Pastoral Message – October 16, 2022

Pastoral Message – October 16, 2022

“Proclaim the word; be persistent whether it is convenient or inconvenient…”

How often do we feel that God does not answer our prayers because things do not occur the way that we would like them to occur? How often do we feel angry, disappointed, or defeated because we assume that God doesn’t care or that He doesn’t exist at all? This week, we hear about overcoming those feelings and being persistent in our prayer regardless of the outcome.

In the first reading Israel ultimately wins the battle because Moses refuses to give up on his people. He was exhausted and needed help, but he did not give up. Instead, he asked Aaron and Hur to help him to hold up his arms. Doing something great for others often takes both commitment and the humility to seek help from others when we are tempted to quit. Our most important relationships involve persistently supporting others and being supported by them.

Paul tells Timothy to be faithful and to be persistent “whether it is convenient or inconvenient.” This is the same message that Jesus gives us in the Gospel as He tells us about the woman who repeatedly approaches the judge and asks for justice even though he has no intention of helping her. She had no prospects of a job, or money, or someone to look after her so she refused to give up. He could have simply thrown her in jail for being annoying. She was willing to take that risk. On the surface, her cause was hopeless because the judge cares about no one but himself and she has absolutely no status. However, she recommits herself each day to her cause of justice and she forces him to care about her situation.

Jesus praises the widow for being relentlessly persistent. She will not let the judge off the hook.
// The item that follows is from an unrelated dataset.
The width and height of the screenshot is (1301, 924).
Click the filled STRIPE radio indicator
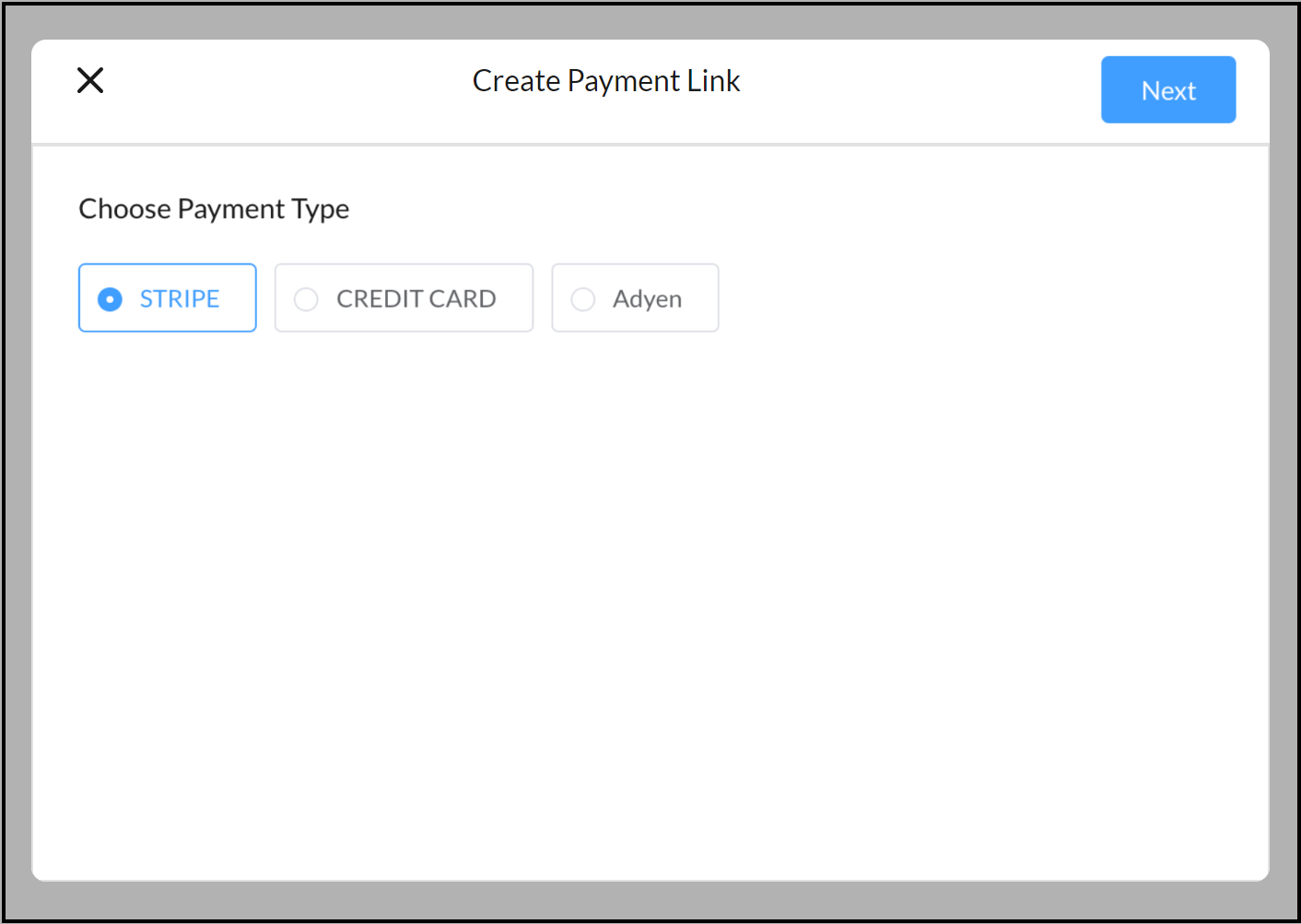(x=110, y=298)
She insists on getting justice for her cause. She is so persistent, that the powerful judge is ultimately fearful that she will hurt him or at least hurt his lofty status. As a result, he agrees to her demands.

Just as the task of the widow required total commitment, Jesus is very clear with his disciples that following him is equally challenging. Jesus told this parable because he knows we are prone to lose heart. Jesus knows that we are weak and that when things don’t go the way we have planned or when we are laughed at by the world because of our faith, we give up on prayer. He knows that we feel discouraged because, from our limited human perspective, God is not answering or even listening when we pray because we don’t see things as He sees them.

Jesus focuses the parable on the need “to pray always and to not lose heart.” The purpose of the parable is to encourage us to persevere in faith despite fears, difficulties and failures. The widow put aside whatever fears she may have had. She was willing to challenge both the cultural norms of the day, which accorded her no real power, as well as the power and influence of the judge. In other words, she didn’t care what might happen to her as she badgered the judge. She was not going to stop until she got the just verdict that she deserved. As the widow discovers, even in the midst of injustice, justice may be done. Similarly, we must never give up hope, and never stop working for the greater good.

We teach our children to pursue their goals even if they fail at first to achieve them. We place high value on those who overcome adversity and failure. Even if someone does not achieve a goal, we applaud their effort and praise their persistence. We are markedly less impressed by those who give up easily. When we feel that God is not responding to our prayers as quickly as we would like, we need to remember that effective prayer requires persistence and faithfulness. We must learn that effective prayers are solidly rooted in absolute trust and faith in God. The Lord will answer when, where, and how He chooses. God expects us to keep on asking, seeking, knocking, and praying until the answers come. It doesn’t matter what happened or didn’t happen yesterday.

Like the persistent widow, we are needy, dependent sinners who trust completely in our loving and merciful God. We are called to be faithful, never-ceasing, persistent prayer. Answering this call requires that we fully give of ourselves, never give up hope, and never stop praying for the greater good. We are called to pray with all humility, without any agenda of our own, with a focus on God’s will instead of our own will. This requires the faith, patience, and persistence to pray constantly that His will be done. At the end of the Gospel passage, Jesus asks one final question: “When the Son of Man returns, will He find faith on the earth?” We pray that we will obtain the strength to commit ourselves fully to being among the faithful that he finds.